------ DATA ------

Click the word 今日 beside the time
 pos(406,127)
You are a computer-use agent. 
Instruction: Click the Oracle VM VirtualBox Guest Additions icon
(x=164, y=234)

------

• **WHAT TO PRODUCE**: Starting at the line with "You are a computer-use agent.", copy every line up to and including the last one in the entries above.

• **OUTPUT**:
You are a computer-use agent. 
Instruction: Click the Oracle VM VirtualBox Guest Additions icon
(x=164, y=234)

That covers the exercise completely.